Vos tâches >>
(a) Résumez l'extrait fourni en trois phrases.
(b) Recopiez fidèlement, dans l'extrait fourni, le passage allant de « -214.jpgEnfances de classe. » jusqu'à « sociologie de classe ? ».

Extrait fourni >>
^^^^
« Enfances de Classe »: inégalités à l’école et dans les loisirs

Christine Mennesson, sociologue à l’Institut d’Etudes Politiques de Toulouse s’intéresse à la construction précoce des inégalités dans différents domaines (école, loisirs…) et leur impact sur le développement des enfants de l’école primaire


-214.jpgEnfances de classe. De l’inégalité parmi les enfants, collectif dirigé par Bernard Lahire, éd. du Seuil.

Pourriez-vous nous présenter le livre de Bernard Lahire ? De façon un peu provocatrice, j’aurais envie de vous dire, un livre de plus sur la sociologie de classe ?

Un livre de plus sur la sociologie des classes, oui, mais ce thème ne domine pas l’ensemble des publications en sciences sociales. Il faut en effet prendre en compte le fait que dans la sociologie en France, plusieurs sociologues contemporains ont soutenu l’idée que les classes sociales avaient disparu et que les problématiques de structuration de l’espace social en différents groupes aux intérêts antagonistes étaient dépassées. Pourtant les enquêtes statistiques montrent le maintien voire l’augmentation des inégalités. Cet ouvrage confirme que notre société est très inégale et qu’elle est organisée par des rapports de pouvoir entre groupes sociaux.
^^^^
Lignes fournies >>
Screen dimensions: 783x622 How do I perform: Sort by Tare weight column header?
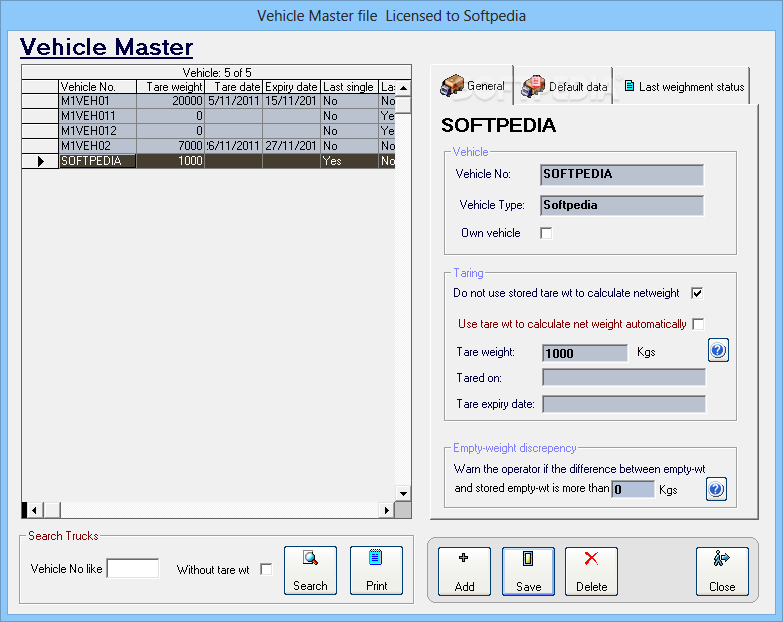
^^^^
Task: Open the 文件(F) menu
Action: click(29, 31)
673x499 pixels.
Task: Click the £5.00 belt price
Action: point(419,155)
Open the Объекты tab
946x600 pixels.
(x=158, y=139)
^^^^
Réponses par tâche >>
(a) Christine Mennesson, sociologue à l'Institut d'Etudes Politiques de Toulouse, s'intéresse à la construction précoce des inégalités à l'école et dans les loisirs, ainsi qu'à leur impact sur le développement des enfants de l'école primaire. L'ouvrage collectif « Enfances de classe », dirigé par Bernard Lahire, traite de la sociologie des classes, alors que plusieurs sociologues contemporains en France ont soutenu que les classes sociales avaient disparu. Pourtant, les enquêtes statistiques montrent le maintien, voire l'augmentation des inégalités, et l'ouvrage confirme que notre société est très inégale et organisée par des rapports de pouvoir entre groupes sociaux.

(b)
-214.jpgEnfances de classe. De l’inégalité parmi les enfants, collectif dirigé par Bernard Lahire, éd. du Seuil.

Pourriez-vous nous présenter le livre de Bernard Lahire ? De façon un peu provocatrice, j’aurais envie de vous dire, un livre de plus sur la sociologie de classe ?